◆ **Assigned task**
Would you print only the lines running from the one with "Given: Click the Pic Collage label text" to the final line of the data below, word for word and without pictures?

──────────

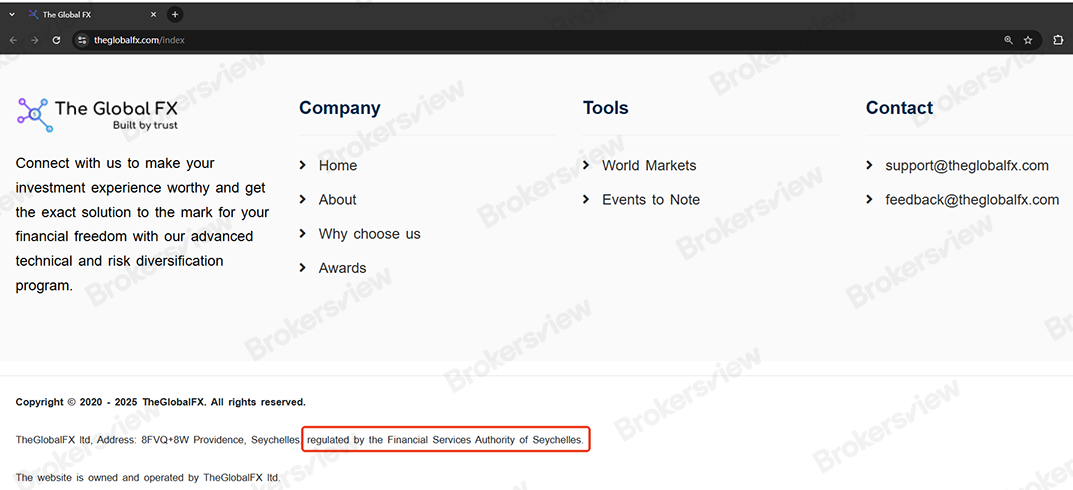The image size is (1073, 490).
Task: Click the zoom magnifier icon in address bar
Action: [x=1008, y=40]
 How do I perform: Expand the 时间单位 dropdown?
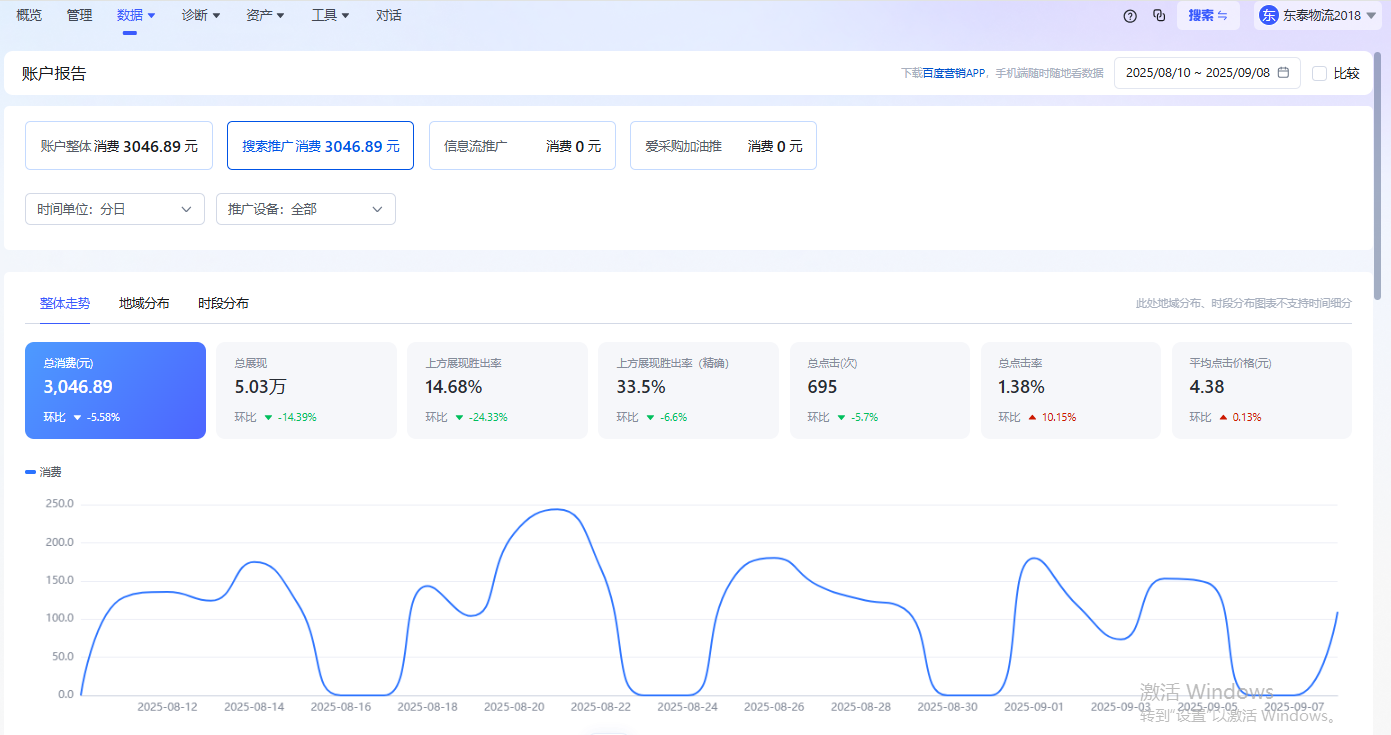pyautogui.click(x=115, y=209)
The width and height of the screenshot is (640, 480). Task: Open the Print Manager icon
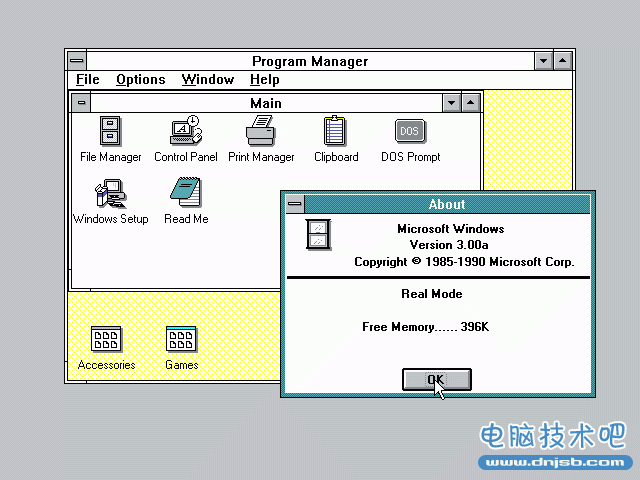point(261,131)
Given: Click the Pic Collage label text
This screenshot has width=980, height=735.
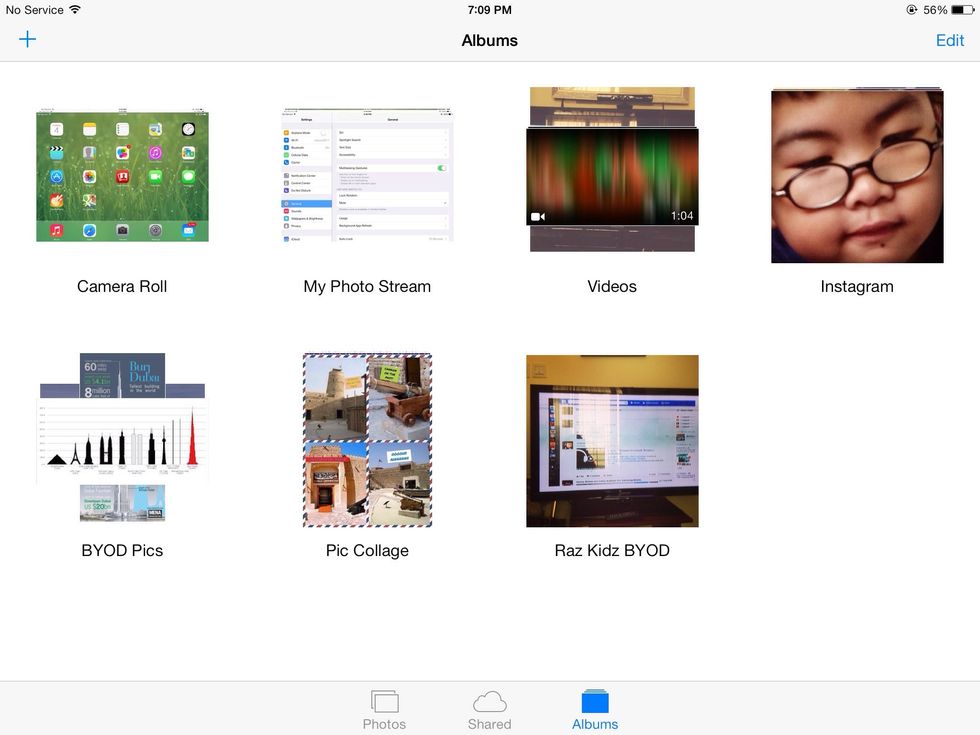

──────────

◆ **Task solution**
Given: Click the Pic Collage label text
This screenshot has width=980, height=735.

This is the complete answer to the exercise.